* _Try it_
Copy out the records again. Change nothing.

------------------------

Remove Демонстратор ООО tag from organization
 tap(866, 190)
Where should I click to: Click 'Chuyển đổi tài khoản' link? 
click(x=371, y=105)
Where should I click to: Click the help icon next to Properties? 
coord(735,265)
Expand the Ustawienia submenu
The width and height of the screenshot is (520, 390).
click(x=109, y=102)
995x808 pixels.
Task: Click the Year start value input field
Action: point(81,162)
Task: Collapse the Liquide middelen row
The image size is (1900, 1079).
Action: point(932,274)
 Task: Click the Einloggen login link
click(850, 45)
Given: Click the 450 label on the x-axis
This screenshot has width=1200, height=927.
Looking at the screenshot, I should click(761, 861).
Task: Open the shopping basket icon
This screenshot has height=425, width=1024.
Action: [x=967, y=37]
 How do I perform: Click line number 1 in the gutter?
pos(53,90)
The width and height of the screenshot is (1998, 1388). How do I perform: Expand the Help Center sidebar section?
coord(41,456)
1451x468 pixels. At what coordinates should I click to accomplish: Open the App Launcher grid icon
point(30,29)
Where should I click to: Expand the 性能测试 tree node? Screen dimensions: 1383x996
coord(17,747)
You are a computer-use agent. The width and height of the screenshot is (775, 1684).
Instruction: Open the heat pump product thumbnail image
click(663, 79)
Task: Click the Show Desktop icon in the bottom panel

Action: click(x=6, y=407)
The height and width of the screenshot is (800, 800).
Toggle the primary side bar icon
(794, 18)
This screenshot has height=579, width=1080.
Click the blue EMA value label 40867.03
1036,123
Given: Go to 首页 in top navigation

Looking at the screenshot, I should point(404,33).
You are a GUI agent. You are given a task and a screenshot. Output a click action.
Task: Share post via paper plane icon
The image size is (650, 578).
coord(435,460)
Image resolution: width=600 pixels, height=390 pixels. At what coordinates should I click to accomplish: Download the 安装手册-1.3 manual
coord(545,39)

------------------------

* _Task output_
Remove Демонстратор ООО tag from organization
 tap(866, 190)
Where should I click to: Click 'Chuyển đổi tài khoản' link? 
click(x=371, y=105)
Where should I click to: Click the help icon next to Properties? 
coord(735,265)
Expand the Ustawienia submenu
The width and height of the screenshot is (520, 390).
click(x=109, y=102)
995x808 pixels.
Task: Click the Year start value input field
Action: point(81,162)
Task: Collapse the Liquide middelen row
The image size is (1900, 1079).
Action: point(932,274)
 Task: Click the Einloggen login link
click(850, 45)
Given: Click the 450 label on the x-axis
This screenshot has width=1200, height=927.
Looking at the screenshot, I should click(761, 861).
Task: Open the shopping basket icon
This screenshot has height=425, width=1024.
Action: [x=967, y=37]
 How do I perform: Click line number 1 in the gutter?
pos(53,90)
The width and height of the screenshot is (1998, 1388). How do I perform: Expand the Help Center sidebar section?
coord(41,456)
1451x468 pixels. At what coordinates should I click to accomplish: Open the App Launcher grid icon
point(30,29)
Where should I click to: Expand the 性能测试 tree node? Screen dimensions: 1383x996
coord(17,747)
You are a computer-use agent. The width and height of the screenshot is (775, 1684).
Instruction: Open the heat pump product thumbnail image
click(663, 79)
Task: Click the Show Desktop icon in the bottom panel

Action: click(x=6, y=407)
The height and width of the screenshot is (800, 800).
Toggle the primary side bar icon
(794, 18)
This screenshot has height=579, width=1080.
Click the blue EMA value label 40867.03
1036,123
Given: Go to 首页 in top navigation

Looking at the screenshot, I should point(404,33).
You are a GUI agent. You are given a task and a screenshot. Output a click action.
Task: Share post via paper plane icon
The image size is (650, 578).
coord(435,460)
Image resolution: width=600 pixels, height=390 pixels. At what coordinates should I click to accomplish: Download the 安装手册-1.3 manual
coord(545,39)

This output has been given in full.